Çocuğunuzu Yıkıcı Yetiştirmek Elinizde!
Çoğu aileler bu gerçeği göz ardı eder ve çocuklarına ilk yaşlarda çok duyarlı davranmaları gerekirken, nesnellik muamelesini sürdürmüş olurlar. Ya potansiyelini var saymadan çok korumacı, ya da kişiliklerini görmezlikten gelerek aşırı baskıcı bir tutum sergilerler. Ailelerin bu tutumu, kendilerinin de farkına varamadıkları, gizli bir şekilde genç kuşağın yıkımını hazırlamış olur. Çocuklara yapılan pedagojik olmayan karışmalar, ileriki yaşlarda gerek aileler ve gerekse toplum için de çok pahalıya mal olur.
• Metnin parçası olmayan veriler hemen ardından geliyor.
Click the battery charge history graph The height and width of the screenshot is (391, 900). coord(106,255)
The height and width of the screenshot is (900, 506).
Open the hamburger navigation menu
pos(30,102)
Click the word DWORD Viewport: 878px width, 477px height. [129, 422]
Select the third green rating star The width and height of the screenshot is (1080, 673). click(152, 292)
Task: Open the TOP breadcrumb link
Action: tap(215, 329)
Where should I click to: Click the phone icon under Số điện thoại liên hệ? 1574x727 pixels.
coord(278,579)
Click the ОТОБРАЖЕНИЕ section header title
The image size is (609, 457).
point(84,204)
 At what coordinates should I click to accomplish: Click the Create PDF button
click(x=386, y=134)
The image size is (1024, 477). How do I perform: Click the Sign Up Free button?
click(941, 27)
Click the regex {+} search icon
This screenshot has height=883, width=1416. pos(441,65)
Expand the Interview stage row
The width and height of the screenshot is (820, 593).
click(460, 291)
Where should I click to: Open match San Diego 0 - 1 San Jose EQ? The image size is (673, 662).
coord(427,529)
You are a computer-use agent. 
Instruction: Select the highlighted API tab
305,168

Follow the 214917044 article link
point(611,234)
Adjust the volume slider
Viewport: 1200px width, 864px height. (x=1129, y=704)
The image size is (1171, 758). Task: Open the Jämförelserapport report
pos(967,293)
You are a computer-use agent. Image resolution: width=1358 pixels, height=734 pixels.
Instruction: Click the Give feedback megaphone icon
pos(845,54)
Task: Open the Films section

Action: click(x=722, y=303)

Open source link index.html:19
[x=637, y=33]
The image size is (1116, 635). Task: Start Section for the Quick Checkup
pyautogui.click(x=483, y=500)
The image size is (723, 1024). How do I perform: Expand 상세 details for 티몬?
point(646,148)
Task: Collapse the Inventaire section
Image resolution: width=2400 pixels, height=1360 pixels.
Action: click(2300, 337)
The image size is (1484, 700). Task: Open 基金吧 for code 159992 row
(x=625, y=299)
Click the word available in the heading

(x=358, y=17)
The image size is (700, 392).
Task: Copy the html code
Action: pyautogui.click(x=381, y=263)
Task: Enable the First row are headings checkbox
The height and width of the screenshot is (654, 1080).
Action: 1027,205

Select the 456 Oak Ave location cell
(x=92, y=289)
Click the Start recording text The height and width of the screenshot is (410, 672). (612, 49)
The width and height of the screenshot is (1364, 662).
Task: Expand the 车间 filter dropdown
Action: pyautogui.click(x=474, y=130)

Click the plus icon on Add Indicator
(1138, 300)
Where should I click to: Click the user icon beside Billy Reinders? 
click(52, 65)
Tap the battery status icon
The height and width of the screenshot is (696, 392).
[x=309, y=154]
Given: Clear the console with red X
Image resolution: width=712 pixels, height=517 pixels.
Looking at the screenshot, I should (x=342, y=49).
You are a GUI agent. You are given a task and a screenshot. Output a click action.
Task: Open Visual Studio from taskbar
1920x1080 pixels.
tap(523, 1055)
Nitekim Erich Fromm da bu gerçeği kesin bir şekilde dile getirerek eğitimden sorumlu olanları daha duyarlı olmağa çağırır: "Tüm veriler bize, gerek çocukların ve gerekse yetişkinlerin gelişim süreçlerine dıştan yapılan karışmalar ve baskıların, ruhsal ve zihinsel bir çok sorunun, özellikle de yıkıcılık eğiliminin, en önemli nedenleri olduğunu göstermektedir."
Görülüyor ki, gerek aileler ve gerekse genç kuşakların eğitimleri üzerinde doğrudan rol oynayan kurumlar, bireyin ve toplumun özgürleşmesinde oldukça etkindir. Her hangi bir engele uğramadan bütün yeteneklerin gelişimi olarak ortaya çıkan özgür eğitim, çocuğun doğumundan, hatta doğmadan önceki dönemden başlayarak ölüme kadar devam eden bir süreçtir. Bu süreç yalnız bireyi değil, toplumun tüm kesimlerini içine alarak devam etmelidir. Ama çocuk bu sürecin en önemli unsurudur.
Sonuç: Çocuğunuza Katma Değeriniz Nedir ki...
Çocuğun özgür olarak yetişmiş olması doğuştan getirdiği bir çok değerlerin sonucudur. Çocuk her şeyden önce buna layıktır ve yetişkinde olması gerekenin çoğuna sahip bir kişilik sahibidir. Çocuğun kişiliği, değerleri ve buna bağlı olarak gereksinim duyduğu şeyler görmezlikten gelinemez. Çocuğun bu psikolajik gereksinimleri, özellikle aileler tarafından göz ardı edilmemelidir. Şunu unutmamak gerekir ki, çocuk her şeyden önce geleceğimizdir.